バーチャルYouTuber(VTuber)向け配信サービス「ホロライブ」を提供するカバーは6月8日、グリーベンチャーズ、オー・エル・エム・ベンチャーズ、みずほキャピタル、個人投資家の千葉功太郎氏を引受先とした第三者割当増資により総額約2億円を調達したことを明らかにした。

同社では調達した資金をもとに専属VTuberのマネージメント体制の強化、ホロライブの開発強化を進める方針。なお今回のリード投資家であるグリーベンチャーズの堤達生氏がカバーの社外取締役に就任する。

もともとホロライブはVRデバイスを用いて3Dキャラクターを自由に操作し、インタラクティブな番組を配信できるライブ配信サービスとして2017年12月にリリースされたサービス。当時TechCrunchでも紹介している。

カバー代表取締役の谷郷元昭氏も「(サービスローンチ前は)VTuberの流れがまだできていなかったので、サービスの説明をしてもIT業界の人はポカーンとしていた」と話すように、2017年末から2018年にかけて日本国内でVTuberがトレンドに。

カバーでは当初LINE LIVEや17 Liveでのライブ配信をメインにしていたが、徐々に録画したコンテンツをYouTubeに配信するなどしながら事業を拡大してきた。

ホロライブのアプリ自体もスマホやPC、HTC Viveを使ってキャラクター(Live2Dと3Dに対応)になりきり、動画やライブを配信できるVTuber向け配信サービスとしてアップデートしている。

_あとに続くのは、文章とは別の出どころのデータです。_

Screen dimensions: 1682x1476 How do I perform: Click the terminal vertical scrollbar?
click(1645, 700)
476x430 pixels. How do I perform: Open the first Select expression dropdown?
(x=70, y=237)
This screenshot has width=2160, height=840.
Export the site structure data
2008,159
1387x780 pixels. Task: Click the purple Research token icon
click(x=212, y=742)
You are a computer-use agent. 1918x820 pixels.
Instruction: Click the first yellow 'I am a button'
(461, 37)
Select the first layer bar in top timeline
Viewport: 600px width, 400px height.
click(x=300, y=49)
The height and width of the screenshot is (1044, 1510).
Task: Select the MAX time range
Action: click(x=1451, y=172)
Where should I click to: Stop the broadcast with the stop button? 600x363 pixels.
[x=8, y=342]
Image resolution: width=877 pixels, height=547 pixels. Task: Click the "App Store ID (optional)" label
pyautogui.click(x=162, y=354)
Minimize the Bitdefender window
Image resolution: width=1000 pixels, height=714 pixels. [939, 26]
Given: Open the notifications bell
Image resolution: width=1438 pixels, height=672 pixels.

「ブログが普及して『出版革命』が起き、一般の人でも自分の文章やコンテンツを発信できるようになった。同じようにこれまで3DCGのアニメーションを作るのは難しかったが、それが簡単になり誰でもキャラクターになりきって動画やライブ配信ができるようになってきている」(谷郷氏)

またカバーではホロライブの開発に加えて、専属のVTuberをマネージメントする「VTuber事務所」のような機能も持つ。現在は約15万人のチャンネル登録者をかかえる「ときのそら」や「ロボ子さん」を展開するほか、6月1日には6人の専属バーチャルYouTuber「ホロライブ一期生」がデビューしている。

引き続き配信プラットフォームであるホロライブと専属VTuberのマネージメントがカバーの軸となるが、VTuberとして活動したい個人を支援するプラットフォームとして、今後は自社でコンテンツの視聴までできる仕組みも作っていきたいという。

「それこそVTuber版の『SHOWROOM』のようなプラットフォームを作れないかなと考えている。(カバーでは)今まで配信する仕組みだけを作っていたので、視聴まで完結できるような環境を整えたい」(谷郷氏)

カバーは2016年6月の設立。これまでも2017年8月にみずほキャピタル、TLMおよび個人投資家数人を引き受け先とした総額約3000万円の資金調達を実施している。